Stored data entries

☆ ☆ ☆ ☆ ☆ ☆ ☆

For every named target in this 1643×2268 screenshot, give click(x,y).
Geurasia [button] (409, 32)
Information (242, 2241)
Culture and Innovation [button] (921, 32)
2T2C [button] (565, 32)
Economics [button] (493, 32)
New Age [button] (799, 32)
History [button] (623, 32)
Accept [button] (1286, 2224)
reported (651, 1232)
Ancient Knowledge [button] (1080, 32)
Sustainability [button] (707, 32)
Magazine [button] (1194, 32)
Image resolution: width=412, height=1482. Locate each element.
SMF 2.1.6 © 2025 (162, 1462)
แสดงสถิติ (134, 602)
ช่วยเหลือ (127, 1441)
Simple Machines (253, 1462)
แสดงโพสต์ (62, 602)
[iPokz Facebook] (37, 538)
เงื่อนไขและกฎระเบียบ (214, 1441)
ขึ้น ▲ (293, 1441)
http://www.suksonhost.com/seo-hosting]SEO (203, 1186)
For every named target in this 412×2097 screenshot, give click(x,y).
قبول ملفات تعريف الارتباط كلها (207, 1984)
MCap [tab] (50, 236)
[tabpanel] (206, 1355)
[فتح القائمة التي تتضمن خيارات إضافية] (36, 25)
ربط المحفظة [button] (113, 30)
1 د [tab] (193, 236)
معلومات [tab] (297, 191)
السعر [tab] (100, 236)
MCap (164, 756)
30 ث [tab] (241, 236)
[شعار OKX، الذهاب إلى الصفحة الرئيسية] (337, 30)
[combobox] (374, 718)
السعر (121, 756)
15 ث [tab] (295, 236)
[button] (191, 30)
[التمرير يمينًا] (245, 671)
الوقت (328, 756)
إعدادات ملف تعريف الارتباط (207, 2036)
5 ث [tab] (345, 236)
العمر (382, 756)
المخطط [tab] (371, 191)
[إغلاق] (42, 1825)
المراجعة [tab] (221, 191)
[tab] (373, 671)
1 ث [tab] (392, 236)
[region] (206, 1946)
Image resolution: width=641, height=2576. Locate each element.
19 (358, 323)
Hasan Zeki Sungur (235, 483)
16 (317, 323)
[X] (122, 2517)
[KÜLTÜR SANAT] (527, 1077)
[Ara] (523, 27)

☆ ☆ ☆ ☆ ☆ ☆ ☆

_TASK DIRECTIONS_
The result is a copy of every line above where the word "button" shows up.

_RESULT FOR THIS TASK_
Geurasia [button] (409, 32)
Culture and Innovation [button] (921, 32)
2T2C [button] (565, 32)
Economics [button] (493, 32)
New Age [button] (799, 32)
History [button] (623, 32)
Accept [button] (1286, 2224)
Ancient Knowledge [button] (1080, 32)
Sustainability [button] (707, 32)
Magazine [button] (1194, 32)
ربط المحفظة [button] (113, 30)
[button] (191, 30)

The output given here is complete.